AS CAMBODIANS flock to their home provinces for the Khmer New Year, soldiers stationed along the contested border with Thailand say they will sacrifice the traditional family activities to maintain a watchful eye over the front lines.

 "I'm very sorry I can't attend the New Year but I think that defending Cambodian territory is more important. When we have land, our children and wives will be able to enjoy life," said Sann Sokhom, a Royal Cambodian Armed Forces (RCAF) officer stationed at Preah Vihear temple.

"If I leave [the border], who will defend the nation?"

Major Kang Saray of RCAF's Brigade 8 also said that his professional responsibilities - after deadly gunbattles left three Thai soldiers dead earlier this month - would outweigh any New Year's considerations.

"I have not been given permission to go home to spend the Khmer New Year with my family because the situation is fragile at the front line following the clash between the Thai and Cambodian armed forces," he said at his base at Preah Vihear temple, but added that some families would be allowed to return home if the situation eases up.

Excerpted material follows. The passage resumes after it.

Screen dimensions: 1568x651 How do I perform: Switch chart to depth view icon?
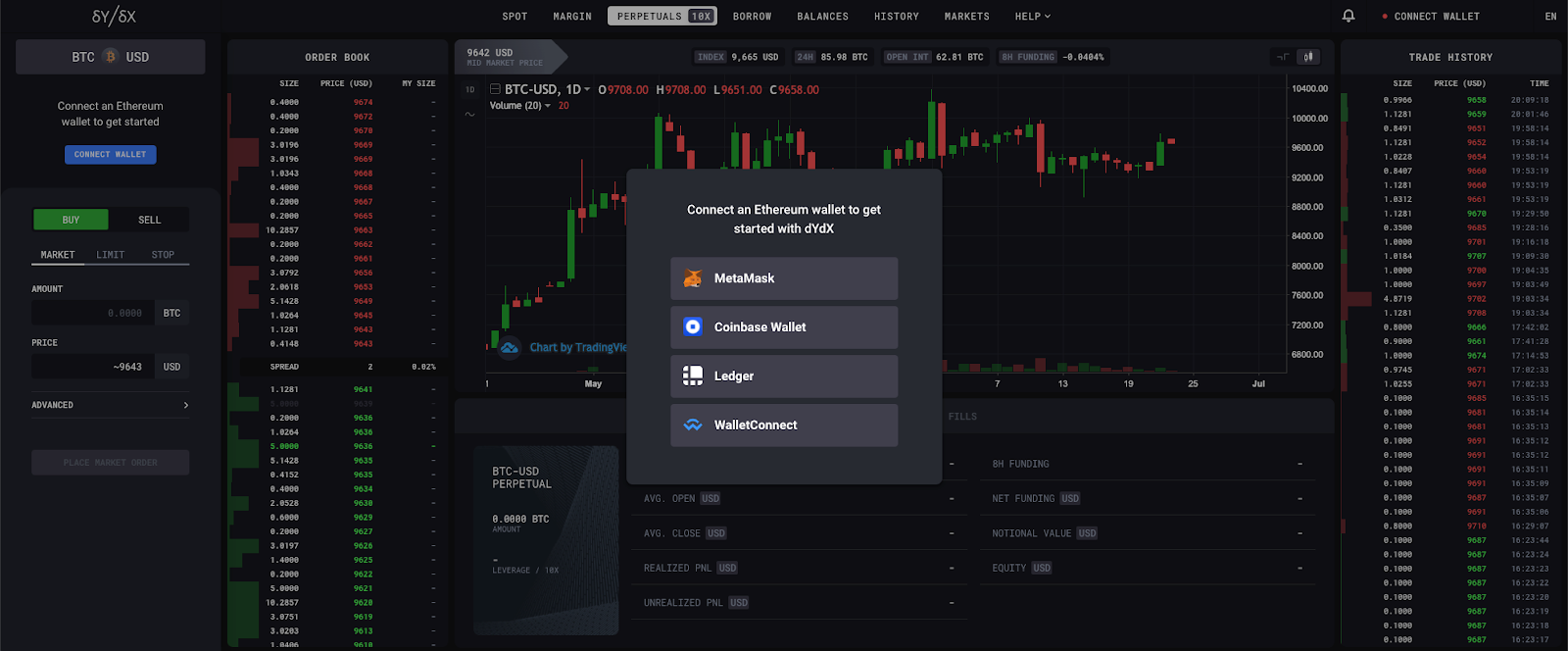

Brigade 8 commander Yim Phim confirmed the army is arranging for some soldiers to have time off with their relatives in the next week, but that a number had to stay on to watch over the border.

Home for the holiday

In Pheap, a soldier based at Preah Vihear temple, is one of the lucky ones to have been given leave to return to his home province.

"I am leaving the temple to spend the New Year with my wife and children in Banteay Meanchey province," he said Sunday.

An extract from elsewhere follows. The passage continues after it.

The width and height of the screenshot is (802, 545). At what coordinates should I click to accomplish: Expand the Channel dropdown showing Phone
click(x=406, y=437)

"Some soldiers are allowed to go to the provinces to join in the New Year celebrations,  but most of them are staying at the base."

But those who remain at the border will be treated to in-house celebrations, care of the Defence Ministry, according to Yim Phim, who said his brigade had been given money to throw a party at its base.

"We have 22 million riels  (about US$5,370) from Minister Tea Banh to buy beef for our soldiers' party to welcome in the New Year," he said. But soldiers will be allowed only limited beer rations, he said, given the tense situation on the frontier.

Neak Vong, deputy commander of Brigade 42, said Monday that his brigade had also received more than 20 million riels from Tea Banh when he paid a visit to soldiers at Ta Moan Thom temple Sunday.

"We have bought 20 cows for our soldiers' party, [which] is being done at different places along the front line," he said. He added that 20,000 Cambodians had arrived at Ta Moan Thom temple by Sunday and would be joining in celebrations with Thai visitors at the site.